## start

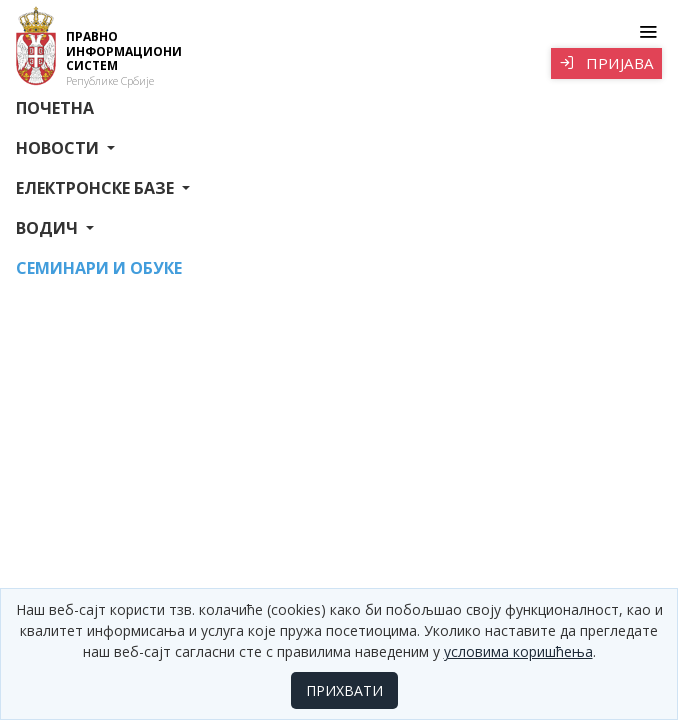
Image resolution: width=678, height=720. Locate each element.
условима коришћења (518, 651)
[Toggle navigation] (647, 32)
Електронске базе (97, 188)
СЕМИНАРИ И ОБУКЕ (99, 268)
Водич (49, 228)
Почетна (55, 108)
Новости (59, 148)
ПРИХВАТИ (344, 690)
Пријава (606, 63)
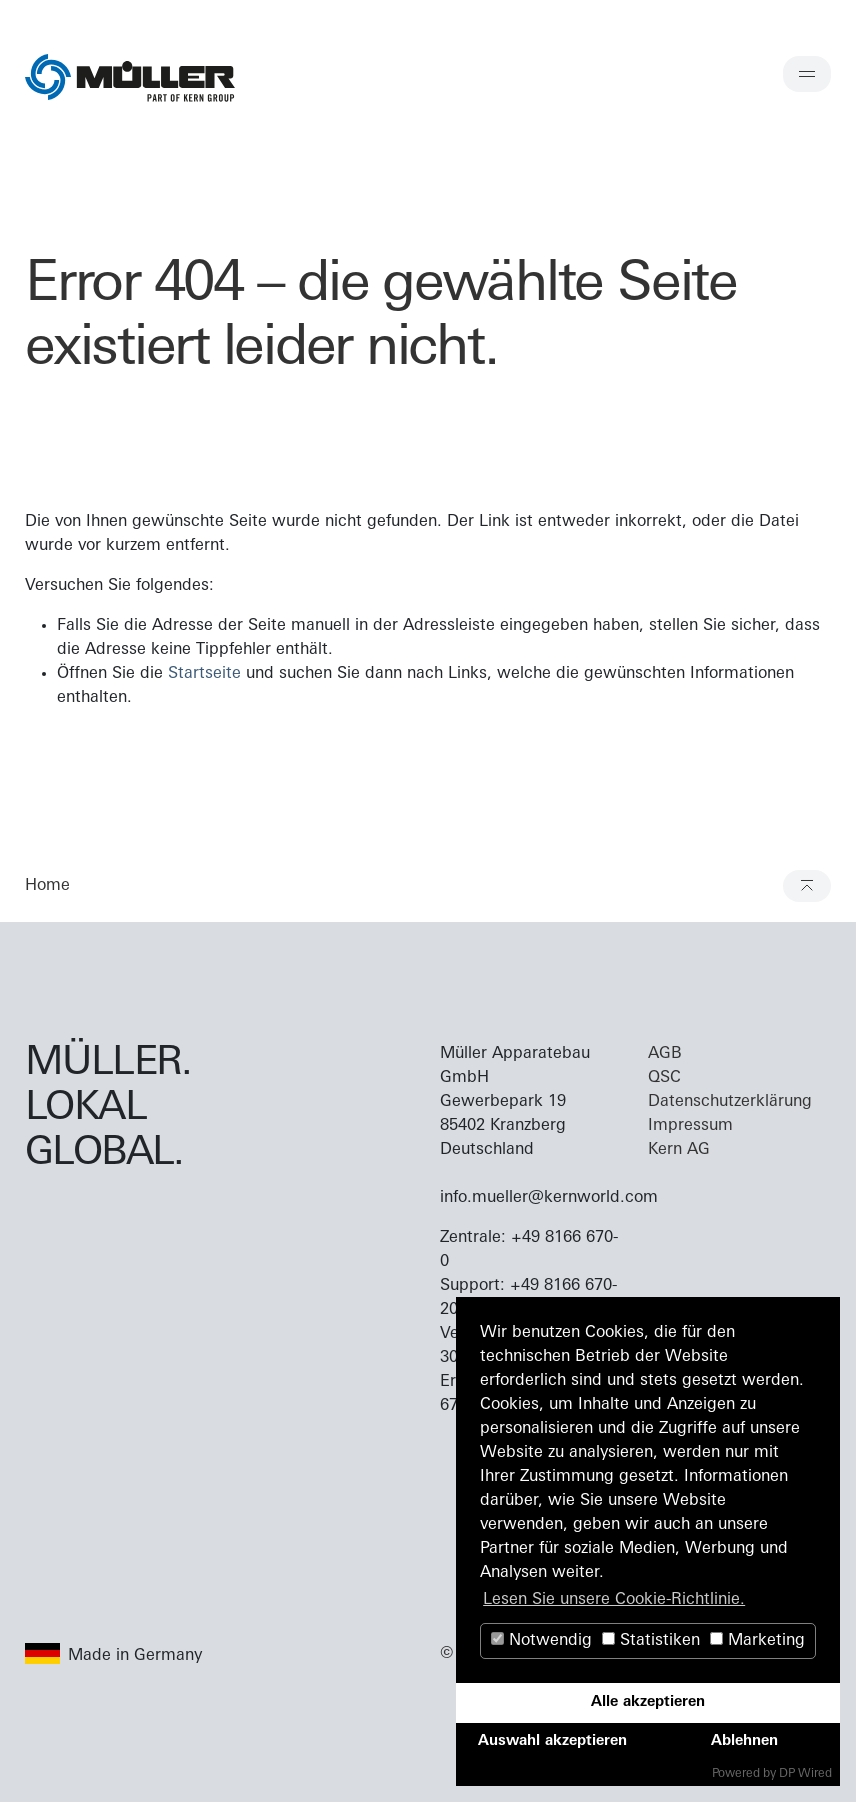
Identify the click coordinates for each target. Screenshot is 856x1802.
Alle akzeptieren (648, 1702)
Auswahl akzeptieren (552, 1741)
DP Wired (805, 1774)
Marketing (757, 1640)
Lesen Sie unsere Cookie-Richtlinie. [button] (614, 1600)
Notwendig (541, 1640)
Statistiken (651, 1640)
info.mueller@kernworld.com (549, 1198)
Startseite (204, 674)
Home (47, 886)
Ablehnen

## end

▶ [Stated task] Write out every row above word for word, but leave out the pictures.

▶ [Task output]
Image resolution: width=678, height=720. Locate each element.
условима коришћења (518, 651)
[Toggle navigation] (647, 32)
Електронске базе (97, 188)
СЕМИНАРИ И ОБУКЕ (99, 268)
Водич (49, 228)
Почетна (55, 108)
Новости (59, 148)
ПРИХВАТИ (344, 690)
Пријава (606, 63)
Identify the click coordinates for each target. Screenshot is 856x1802.
Alle akzeptieren (648, 1702)
Auswahl akzeptieren (552, 1741)
DP Wired (805, 1774)
Marketing (757, 1640)
Lesen Sie unsere Cookie-Richtlinie. [button] (614, 1600)
Notwendig (541, 1640)
Statistiken (651, 1640)
info.mueller@kernworld.com (549, 1198)
Startseite (204, 674)
Home (47, 886)
Ablehnen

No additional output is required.